TO DO -
Reproduce the following items line for line, with no changes.

--- BEGIN EXCERPTED RECORDS ---

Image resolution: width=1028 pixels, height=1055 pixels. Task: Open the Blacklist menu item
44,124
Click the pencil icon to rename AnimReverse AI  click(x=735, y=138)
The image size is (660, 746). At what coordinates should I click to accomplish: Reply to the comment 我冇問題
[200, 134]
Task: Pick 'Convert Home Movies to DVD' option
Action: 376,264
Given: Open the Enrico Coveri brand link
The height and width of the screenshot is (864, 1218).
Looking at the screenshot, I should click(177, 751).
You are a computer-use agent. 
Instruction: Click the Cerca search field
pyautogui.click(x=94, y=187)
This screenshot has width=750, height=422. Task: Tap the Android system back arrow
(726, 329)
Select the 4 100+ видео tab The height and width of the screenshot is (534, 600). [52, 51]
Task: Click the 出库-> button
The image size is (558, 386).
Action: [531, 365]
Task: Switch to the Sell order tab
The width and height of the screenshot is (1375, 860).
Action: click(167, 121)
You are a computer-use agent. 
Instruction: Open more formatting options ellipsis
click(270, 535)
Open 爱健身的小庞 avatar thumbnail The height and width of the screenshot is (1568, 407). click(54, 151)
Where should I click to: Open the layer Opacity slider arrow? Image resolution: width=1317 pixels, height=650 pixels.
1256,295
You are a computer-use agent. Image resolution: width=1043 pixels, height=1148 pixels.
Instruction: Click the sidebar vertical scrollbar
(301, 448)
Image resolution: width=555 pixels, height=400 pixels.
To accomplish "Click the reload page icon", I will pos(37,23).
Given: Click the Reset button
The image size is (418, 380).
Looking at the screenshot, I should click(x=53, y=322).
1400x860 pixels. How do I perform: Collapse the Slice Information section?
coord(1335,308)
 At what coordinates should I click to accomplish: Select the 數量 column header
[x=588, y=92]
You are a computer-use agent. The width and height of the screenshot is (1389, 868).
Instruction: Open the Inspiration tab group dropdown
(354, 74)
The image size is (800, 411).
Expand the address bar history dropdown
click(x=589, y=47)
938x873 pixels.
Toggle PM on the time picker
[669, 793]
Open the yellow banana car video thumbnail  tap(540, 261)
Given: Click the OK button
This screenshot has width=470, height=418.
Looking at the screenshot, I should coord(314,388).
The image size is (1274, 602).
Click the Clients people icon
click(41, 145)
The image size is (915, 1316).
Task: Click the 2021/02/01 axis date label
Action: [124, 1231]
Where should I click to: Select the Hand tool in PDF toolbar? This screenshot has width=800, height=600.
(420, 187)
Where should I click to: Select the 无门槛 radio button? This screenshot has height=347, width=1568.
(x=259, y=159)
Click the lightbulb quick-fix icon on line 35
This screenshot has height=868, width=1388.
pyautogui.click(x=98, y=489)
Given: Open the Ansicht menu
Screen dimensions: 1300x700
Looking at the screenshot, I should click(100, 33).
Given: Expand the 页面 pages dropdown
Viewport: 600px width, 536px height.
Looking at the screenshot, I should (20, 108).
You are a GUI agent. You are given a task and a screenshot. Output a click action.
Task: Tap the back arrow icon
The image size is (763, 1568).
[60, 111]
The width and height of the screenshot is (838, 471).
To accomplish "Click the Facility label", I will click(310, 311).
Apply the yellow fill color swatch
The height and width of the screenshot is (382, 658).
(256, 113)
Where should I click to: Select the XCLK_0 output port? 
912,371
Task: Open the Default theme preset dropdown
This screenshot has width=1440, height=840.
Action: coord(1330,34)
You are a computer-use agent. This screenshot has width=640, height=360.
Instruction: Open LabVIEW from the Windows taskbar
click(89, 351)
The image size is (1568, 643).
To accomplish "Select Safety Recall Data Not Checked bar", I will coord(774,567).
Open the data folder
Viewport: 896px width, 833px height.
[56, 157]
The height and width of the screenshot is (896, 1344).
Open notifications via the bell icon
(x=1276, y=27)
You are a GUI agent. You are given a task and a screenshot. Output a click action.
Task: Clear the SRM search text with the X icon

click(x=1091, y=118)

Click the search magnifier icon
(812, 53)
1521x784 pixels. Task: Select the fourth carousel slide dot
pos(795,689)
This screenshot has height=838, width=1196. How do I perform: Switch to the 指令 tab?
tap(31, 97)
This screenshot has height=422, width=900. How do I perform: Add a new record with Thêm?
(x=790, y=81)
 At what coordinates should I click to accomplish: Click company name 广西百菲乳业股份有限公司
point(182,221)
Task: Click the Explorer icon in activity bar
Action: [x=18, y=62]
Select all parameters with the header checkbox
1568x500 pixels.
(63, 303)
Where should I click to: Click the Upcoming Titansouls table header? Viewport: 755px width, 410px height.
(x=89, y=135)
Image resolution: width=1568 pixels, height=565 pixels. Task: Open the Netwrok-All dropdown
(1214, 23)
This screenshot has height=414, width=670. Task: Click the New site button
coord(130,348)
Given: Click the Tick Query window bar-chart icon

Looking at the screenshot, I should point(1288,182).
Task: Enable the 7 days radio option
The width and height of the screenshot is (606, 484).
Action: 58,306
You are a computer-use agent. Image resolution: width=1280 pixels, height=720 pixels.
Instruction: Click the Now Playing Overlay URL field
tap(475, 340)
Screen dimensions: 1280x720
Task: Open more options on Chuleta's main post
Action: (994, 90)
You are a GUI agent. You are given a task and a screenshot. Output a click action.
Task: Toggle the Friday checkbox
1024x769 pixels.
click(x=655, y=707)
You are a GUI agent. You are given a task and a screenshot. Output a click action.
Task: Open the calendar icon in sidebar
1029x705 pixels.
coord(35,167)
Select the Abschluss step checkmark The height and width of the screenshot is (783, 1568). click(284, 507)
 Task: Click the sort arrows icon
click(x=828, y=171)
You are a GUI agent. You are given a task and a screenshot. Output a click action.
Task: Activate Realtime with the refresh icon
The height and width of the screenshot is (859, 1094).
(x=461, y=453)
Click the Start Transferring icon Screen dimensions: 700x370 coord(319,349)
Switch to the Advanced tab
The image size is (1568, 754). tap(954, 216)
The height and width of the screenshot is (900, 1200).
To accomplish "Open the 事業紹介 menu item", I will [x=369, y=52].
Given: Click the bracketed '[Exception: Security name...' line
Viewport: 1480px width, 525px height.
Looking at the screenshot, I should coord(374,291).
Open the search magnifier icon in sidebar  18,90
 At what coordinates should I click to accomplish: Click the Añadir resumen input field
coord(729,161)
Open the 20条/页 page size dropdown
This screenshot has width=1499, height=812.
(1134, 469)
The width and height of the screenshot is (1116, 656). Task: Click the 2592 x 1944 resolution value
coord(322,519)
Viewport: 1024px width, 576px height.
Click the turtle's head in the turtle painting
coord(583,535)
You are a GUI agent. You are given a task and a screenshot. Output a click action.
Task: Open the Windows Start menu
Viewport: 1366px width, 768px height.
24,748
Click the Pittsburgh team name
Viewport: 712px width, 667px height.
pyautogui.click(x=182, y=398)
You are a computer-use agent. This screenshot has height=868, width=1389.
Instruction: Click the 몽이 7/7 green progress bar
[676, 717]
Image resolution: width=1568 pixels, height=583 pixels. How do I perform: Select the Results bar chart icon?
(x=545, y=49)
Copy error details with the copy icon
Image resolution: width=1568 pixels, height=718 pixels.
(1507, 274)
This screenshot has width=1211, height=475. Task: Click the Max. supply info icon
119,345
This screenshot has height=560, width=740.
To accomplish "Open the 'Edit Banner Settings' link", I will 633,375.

--- END EXCERPTED RECORDS ---

FULL SOLUTION -
Image resolution: width=1028 pixels, height=1055 pixels. Task: Open the Blacklist menu item
44,124
Click the pencil icon to rename AnimReverse AI  click(x=735, y=138)
The image size is (660, 746). At what coordinates should I click to accomplish: Reply to the comment 我冇問題
[200, 134]
Task: Pick 'Convert Home Movies to DVD' option
Action: 376,264
Given: Open the Enrico Coveri brand link
The height and width of the screenshot is (864, 1218).
Looking at the screenshot, I should click(177, 751).
You are a computer-use agent. 
Instruction: Click the Cerca search field
pyautogui.click(x=94, y=187)
This screenshot has width=750, height=422. Task: Tap the Android system back arrow
(726, 329)
Select the 4 100+ видео tab The height and width of the screenshot is (534, 600). [52, 51]
Task: Click the 出库-> button
The image size is (558, 386).
Action: [531, 365]
Task: Switch to the Sell order tab
The width and height of the screenshot is (1375, 860).
Action: click(167, 121)
You are a computer-use agent. 
Instruction: Open more formatting options ellipsis
click(270, 535)
Open 爱健身的小庞 avatar thumbnail The height and width of the screenshot is (1568, 407). click(54, 151)
Where should I click to: Open the layer Opacity slider arrow? Image resolution: width=1317 pixels, height=650 pixels.
1256,295
You are a computer-use agent. Image resolution: width=1043 pixels, height=1148 pixels.
Instruction: Click the sidebar vertical scrollbar
(301, 448)
Image resolution: width=555 pixels, height=400 pixels.
To accomplish "Click the reload page icon", I will pos(37,23).
Given: Click the Reset button
The image size is (418, 380).
Looking at the screenshot, I should click(x=53, y=322).
1400x860 pixels. How do I perform: Collapse the Slice Information section?
coord(1335,308)
 At what coordinates should I click to accomplish: Select the 數量 column header
[x=588, y=92]
You are a computer-use agent. The width and height of the screenshot is (1389, 868).
Instruction: Open the Inspiration tab group dropdown
(354, 74)
The image size is (800, 411).
Expand the address bar history dropdown
click(x=589, y=47)
938x873 pixels.
Toggle PM on the time picker
[669, 793]
Open the yellow banana car video thumbnail  tap(540, 261)
Given: Click the OK button
This screenshot has width=470, height=418.
Looking at the screenshot, I should coord(314,388).
The image size is (1274, 602).
Click the Clients people icon
click(41, 145)
The image size is (915, 1316).
Task: Click the 2021/02/01 axis date label
Action: [124, 1231]
Where should I click to: Select the Hand tool in PDF toolbar? This screenshot has width=800, height=600.
(420, 187)
Where should I click to: Select the 无门槛 radio button? This screenshot has height=347, width=1568.
(x=259, y=159)
Click the lightbulb quick-fix icon on line 35
This screenshot has height=868, width=1388.
pyautogui.click(x=98, y=489)
Given: Open the Ansicht menu
Screen dimensions: 1300x700
Looking at the screenshot, I should click(100, 33).
Given: Expand the 页面 pages dropdown
Viewport: 600px width, 536px height.
Looking at the screenshot, I should (20, 108).
You are a GUI agent. You are given a task and a screenshot. Output a click action.
Task: Tap the back arrow icon
The image size is (763, 1568).
[60, 111]
The width and height of the screenshot is (838, 471).
To accomplish "Click the Facility label", I will click(310, 311).
Apply the yellow fill color swatch
The height and width of the screenshot is (382, 658).
(256, 113)
Where should I click to: Select the XCLK_0 output port? 
912,371
Task: Open the Default theme preset dropdown
This screenshot has width=1440, height=840.
Action: coord(1330,34)
You are a computer-use agent. This screenshot has width=640, height=360.
Instruction: Open LabVIEW from the Windows taskbar
click(89, 351)
The image size is (1568, 643).
To accomplish "Select Safety Recall Data Not Checked bar", I will coord(774,567).
Open the data folder
Viewport: 896px width, 833px height.
[56, 157]
The height and width of the screenshot is (896, 1344).
Open notifications via the bell icon
(x=1276, y=27)
You are a GUI agent. You are given a task and a screenshot. Output a click action.
Task: Clear the SRM search text with the X icon

click(x=1091, y=118)

Click the search magnifier icon
(812, 53)
1521x784 pixels. Task: Select the fourth carousel slide dot
pos(795,689)
This screenshot has height=838, width=1196. How do I perform: Switch to the 指令 tab?
tap(31, 97)
This screenshot has height=422, width=900. How do I perform: Add a new record with Thêm?
(x=790, y=81)
 At what coordinates should I click to accomplish: Click company name 广西百菲乳业股份有限公司
point(182,221)
Task: Click the Explorer icon in activity bar
Action: [x=18, y=62]
Select all parameters with the header checkbox
1568x500 pixels.
(63, 303)
Where should I click to: Click the Upcoming Titansouls table header? Viewport: 755px width, 410px height.
(x=89, y=135)
Image resolution: width=1568 pixels, height=565 pixels. Task: Open the Netwrok-All dropdown
(1214, 23)
This screenshot has height=414, width=670. Task: Click the New site button
coord(130,348)
Given: Click the Tick Query window bar-chart icon

Looking at the screenshot, I should point(1288,182).
Task: Enable the 7 days radio option
The width and height of the screenshot is (606, 484).
Action: 58,306
You are a computer-use agent. Image resolution: width=1280 pixels, height=720 pixels.
Instruction: Click the Now Playing Overlay URL field
tap(475, 340)
Screen dimensions: 1280x720
Task: Open more options on Chuleta's main post
Action: (994, 90)
You are a GUI agent. You are given a task and a screenshot. Output a click action.
Task: Toggle the Friday checkbox
1024x769 pixels.
click(x=655, y=707)
You are a GUI agent. You are given a task and a screenshot. Output a click action.
Task: Open the calendar icon in sidebar
1029x705 pixels.
coord(35,167)
Select the Abschluss step checkmark The height and width of the screenshot is (783, 1568). click(284, 507)
 Task: Click the sort arrows icon
click(x=828, y=171)
You are a GUI agent. You are given a task and a screenshot. Output a click action.
Task: Activate Realtime with the refresh icon
The height and width of the screenshot is (859, 1094).
(x=461, y=453)
Click the Start Transferring icon Screen dimensions: 700x370 coord(319,349)
Switch to the Advanced tab
The image size is (1568, 754). tap(954, 216)
The height and width of the screenshot is (900, 1200).
To accomplish "Open the 事業紹介 menu item", I will [x=369, y=52].
Given: Click the bracketed '[Exception: Security name...' line
Viewport: 1480px width, 525px height.
Looking at the screenshot, I should coord(374,291).
Open the search magnifier icon in sidebar  18,90
 At what coordinates should I click to accomplish: Click the Añadir resumen input field
coord(729,161)
Open the 20条/页 page size dropdown
This screenshot has width=1499, height=812.
(1134, 469)
The width and height of the screenshot is (1116, 656). Task: Click the 2592 x 1944 resolution value
coord(322,519)
Viewport: 1024px width, 576px height.
Click the turtle's head in the turtle painting
coord(583,535)
You are a GUI agent. You are given a task and a screenshot. Output a click action.
Task: Open the Windows Start menu
Viewport: 1366px width, 768px height.
24,748
Click the Pittsburgh team name
Viewport: 712px width, 667px height.
pyautogui.click(x=182, y=398)
You are a computer-use agent. This screenshot has height=868, width=1389.
Instruction: Click the 몽이 7/7 green progress bar
[676, 717]
Image resolution: width=1568 pixels, height=583 pixels. How do I perform: Select the Results bar chart icon?
(x=545, y=49)
Copy error details with the copy icon
Image resolution: width=1568 pixels, height=718 pixels.
(1507, 274)
This screenshot has width=1211, height=475. Task: Click the Max. supply info icon
119,345
This screenshot has height=560, width=740.
To accomplish "Open the 'Edit Banner Settings' link", I will 633,375.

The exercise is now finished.